Presidential pilot
Martin Fisher lands in Mooresville
 
 
 
 
 

Instead of parking his helicopter on the South Lawn of the While House and waiting for President Bush to arrive, Marine Maj. Martin Fisher these days waits at a Mooresville children’s center for parents to show up with their kids.

Until Nov. 14, Fisher, 34, was a pilot with the Marine One squadron, flying the president, vice president, their families and other dignitaries wherever the White House commanded.

The career Marine always tried to convince himself that each of the 45 or so trips he flew with the country’s leaders were run-of-the-mill flights. He could believe that, he says, until he was parked at the White House, watching the president advance toward his helicopter. “It changes everything. Butterflies start in my stomach.”

That’s when the realization hit that he had the safety of the most powerful man in the world in his hands, he says. “There’s a real responsibility there.”

The call of family
At Rolly Pollies in Mooresville, Fisher now handles another kind of responsibility. Along with his wife, Laura, and his sister, Kerry Tornesello, he owns and operates the new center designed to give children an opportunity to develop through structured play. Laura Fisher is a children’s occupational therapist, and Tornesello has a master’s degree in education.

Martin Fisher, an economics graduate of the U.S. Naval Academy, handles the business end of things, his wife oversees the curriculum, and all three owners lead classes. The center’s goal is to help children 6 months to 6 years old develop physical fitness and social skills through classes in art and physical education.

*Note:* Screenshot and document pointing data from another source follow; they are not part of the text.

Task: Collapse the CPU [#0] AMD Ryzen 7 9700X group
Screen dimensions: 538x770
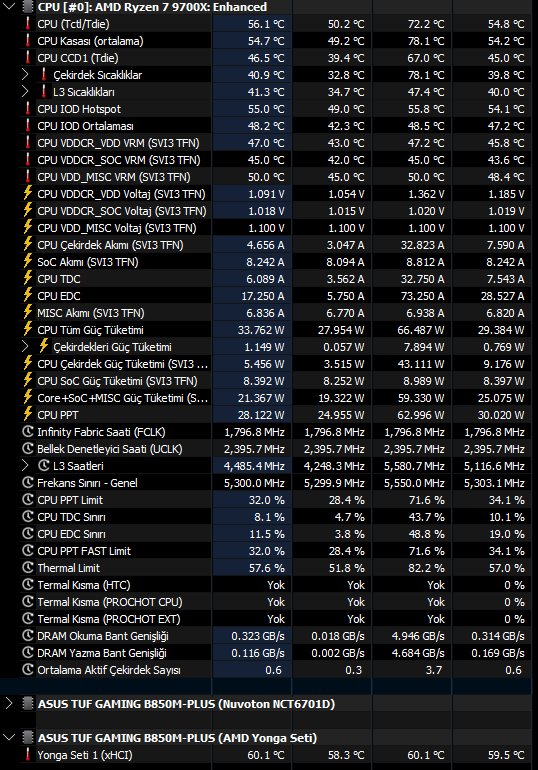Action: tap(9, 7)
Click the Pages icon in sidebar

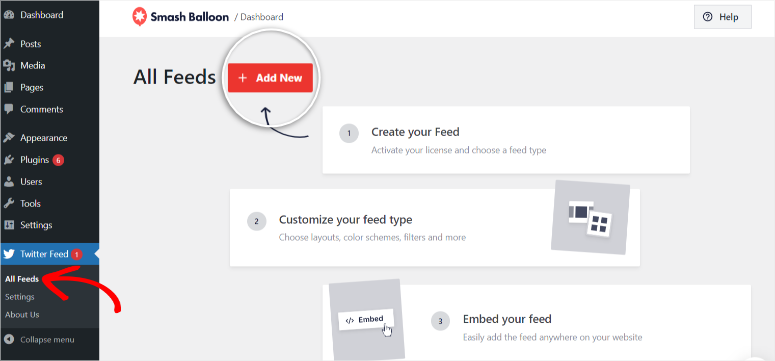[x=8, y=88]
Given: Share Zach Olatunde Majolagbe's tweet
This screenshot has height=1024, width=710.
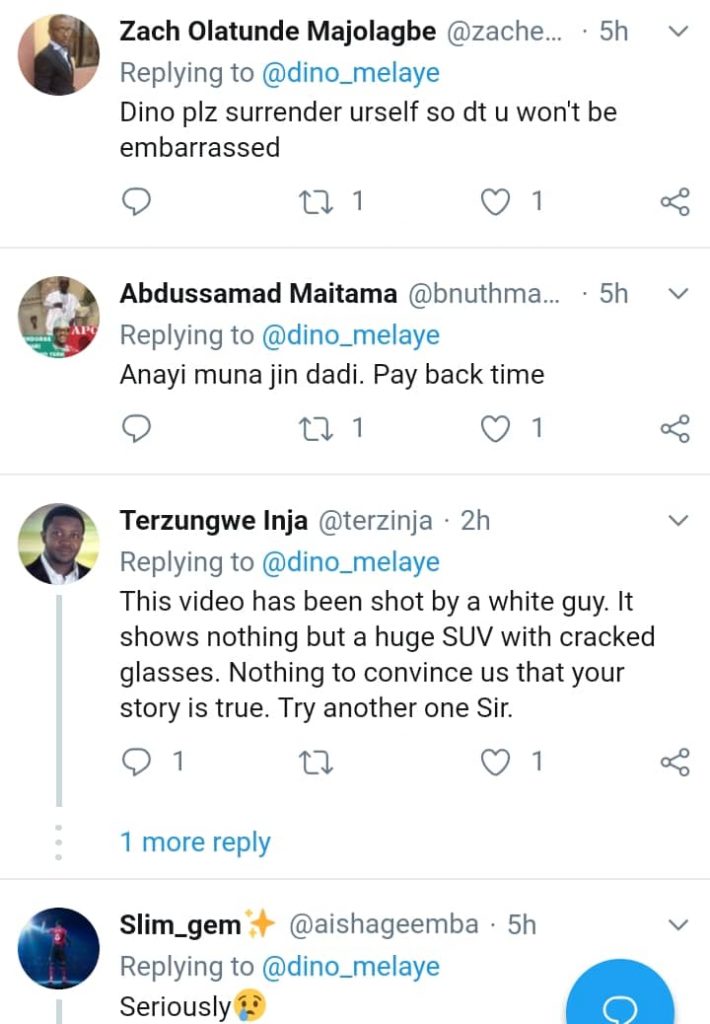Looking at the screenshot, I should [675, 202].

For a Marine, Fisher says, “physical fitness is a big priority.” He wants that not only for his own children, Michaela, 3 ½, Kierann, 2, and Mary, 1 ½ months, but for other children, as well, he says.

The children and Laura are the reason for what Fisher calls his “whole life switch, not just a career.” At the beck and call of the White House the past four years, he could never be certain when that call to duty would come. Many times, his phone conversations with Laura started: “Hey, Hon. We made plans for the weekend, and guess what!”

As an example, he cites the Minneapolis bridge collapse. He got the phone call at 7 a.m., was in his helicopter by noon, and was on the ground in Minneapolis by that evening, waiting for the president to arrive on Air Force One. He ferried Bush from the airport to the bridge site and back.

He’s always felt he was serving a purpose on these trips, particularly those to disaster sites such as Minneapolis and post-Hurricane Katrina New Orleans. And he saw a lot of the world: seven countries and 37 of the 50 states.

But the frequent absences began to wear on him. “Once children arrived, I just didn’t want to leave them anymore,” he says.

He and Laura counted up the hours he’d been away from home, and it amounted to two years out of the four he had been with the squadron.

So, after meeting the president one last time at a ceremony honoring retiring White House military personnel, Fisher left active duty in November. He, his wife and sister had established their Rolly Pollies site in Mooresville Gateway shopping center during the summer, and the Fishers moved from the Washington area to Concord. He expects to remain in the Marine Reserves and hopes to teach beginning pilots to fly on a part-time basis.

Enduring memories
He has a lot of memories to take with him. There’s the fleet of presidential helicopters, what he calls the “safest helicopter in the world.” They’re maintained daily, and if a part has a life expectancy of 1,000 hours, it’s replaced at 500, he says.

He’ll remember his prominent passengers as pleasant travelers. Before the start of a trip, Bush would visit the cockpit and make small talk. “A pat on the shoulder, a handshake. ‘How you doing today?’ ” Fisher recalls. Laura Bush he calls “a very nice woman, a very cordial Southern belle.”

He’ll remember the reception he and the other members of the squadron received around the world. “People know right away we’re the Marines.” Because of the way they carry themselves and conduct themselves, he says, “we stand out.”

At Rolly Pollies, Fisher has stopped short of having the children include the Marine Hymn in the songs they sing. “Although my daughters do,” his wife says with a laugh. “And he has them barking.”

Asked to demonstrate, Fisher roars out the famous “Oorah!” and caps it off with a sharp bark.

“I will miss it dearly, the camaraderie of the squadron,” he says. The single most striking impression he’ll carry away, he says, is “how everything comes together to move this man around the world in a safe manner. They (his fellow Marines) make the difficult look effortless.”